The branches of the plum tree on the terrace are knobbly with new buds, just about to break open with a line of new blossom. The leaves follow after the plump white balls of blossom. And then we wait, checking every few days, for the forming of the tiny buds of fruit. We have only one old tree from which we can crop plums at the moment, the new trees we planted in our ‘orchard’ have a lot of growing to do yet.
The March jobs continue outside. P has been busy planting higo de mar [also called Hottentot Fig or Ice Plant] on the steep slope outside the kitchen window. This is the most difficult part of the slope to keep clear of weeds, in parts bare rockface and mostly inaccessible.

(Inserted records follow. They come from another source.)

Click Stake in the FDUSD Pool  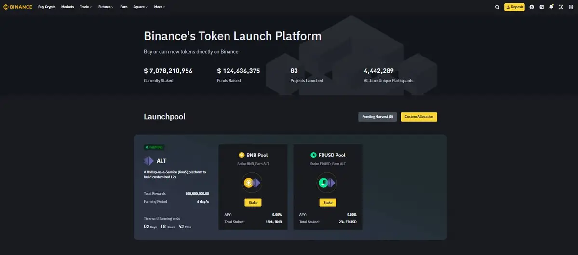[328, 203]
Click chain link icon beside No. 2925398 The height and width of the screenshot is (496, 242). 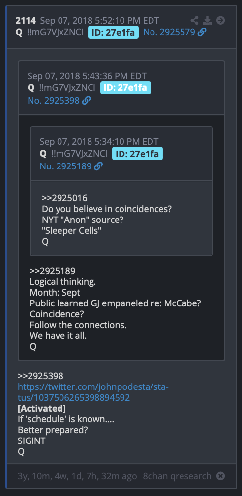coord(86,101)
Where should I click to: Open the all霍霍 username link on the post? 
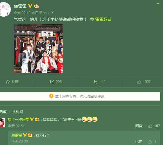point(20,6)
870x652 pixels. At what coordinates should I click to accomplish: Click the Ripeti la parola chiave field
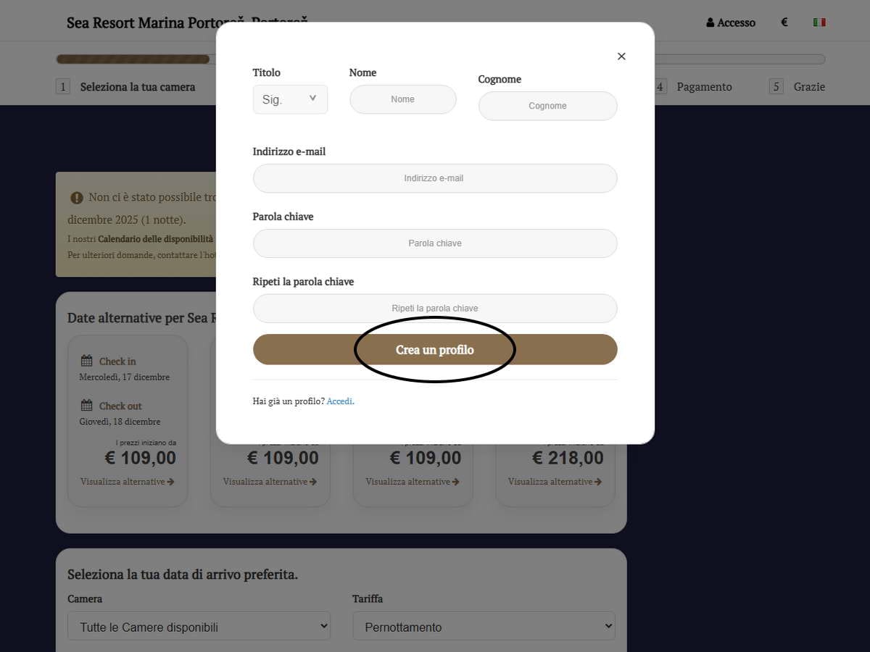(434, 309)
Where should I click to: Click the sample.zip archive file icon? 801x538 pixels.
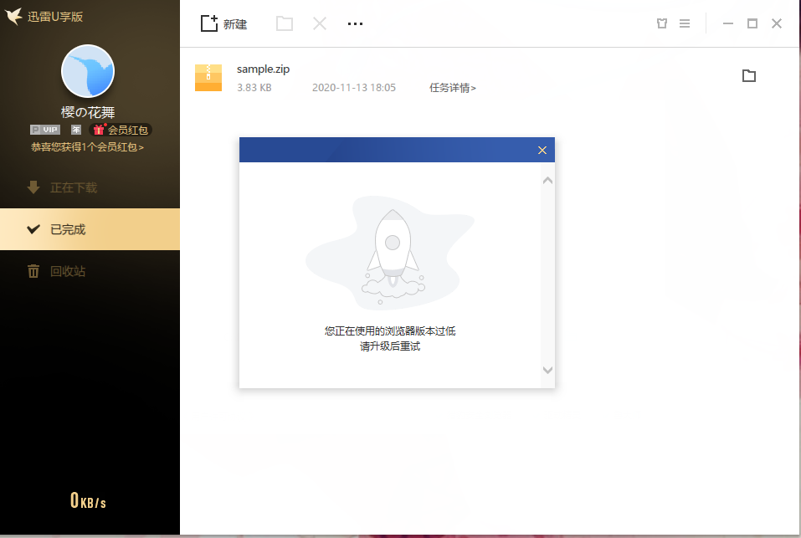(208, 77)
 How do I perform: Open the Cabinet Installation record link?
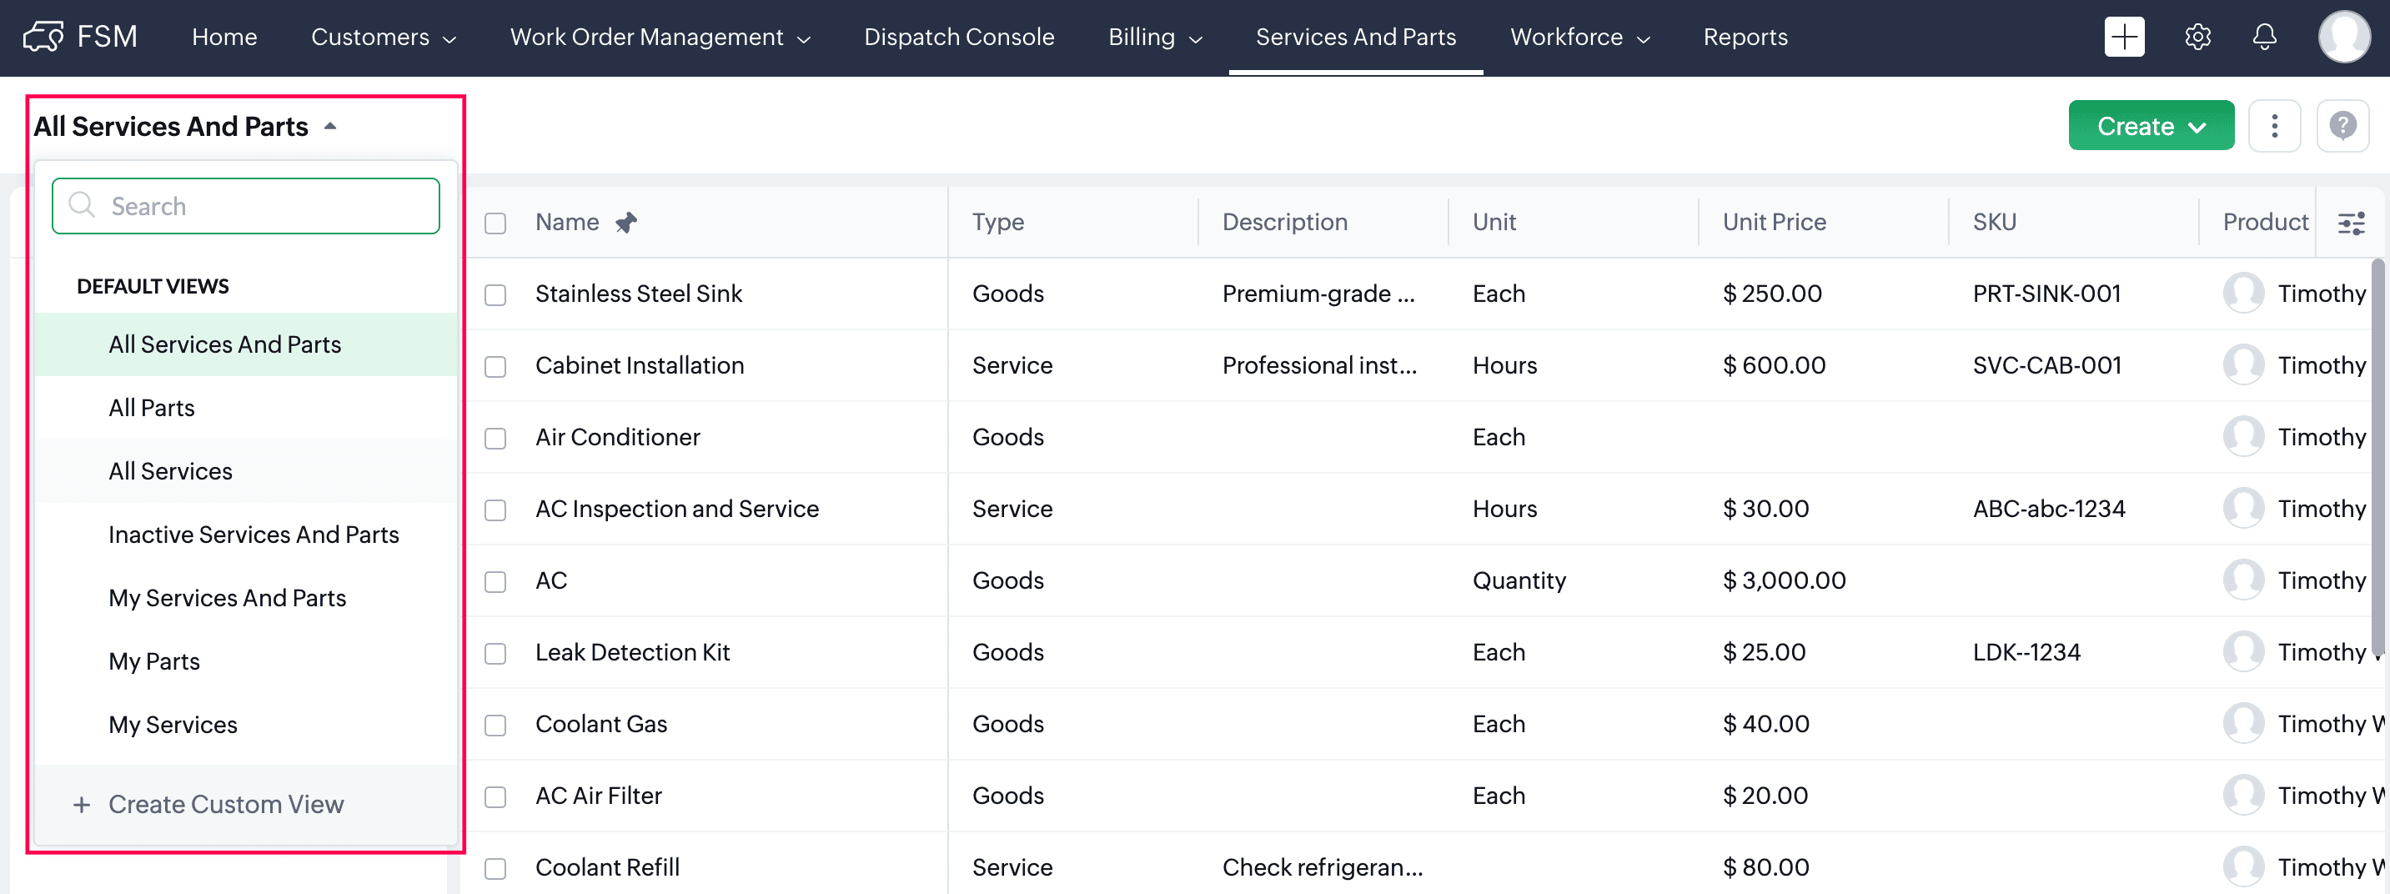pyautogui.click(x=639, y=365)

We have considered abseiling down it in order to clear the weeds. We are hoping the higo will stifle weeds and help stabilize the soil, which in the dry of summer turns to dust. It also looks beautiful when it spreads down a slope, flowing over a wall and almost dripping with large bold flowers.
I hate all things pink and normally ban pink flowers from anywhere around the house [the hillside is a semi-wild place, I would not dare call it a garden] but I make an exception for higo as it is such an effective plant.
5 to remember
el ciruelo – plum tree
la ciruela – plum
el capullo – flower bud
nudoso/a – knobbly
plantar – to plant [plant or trees]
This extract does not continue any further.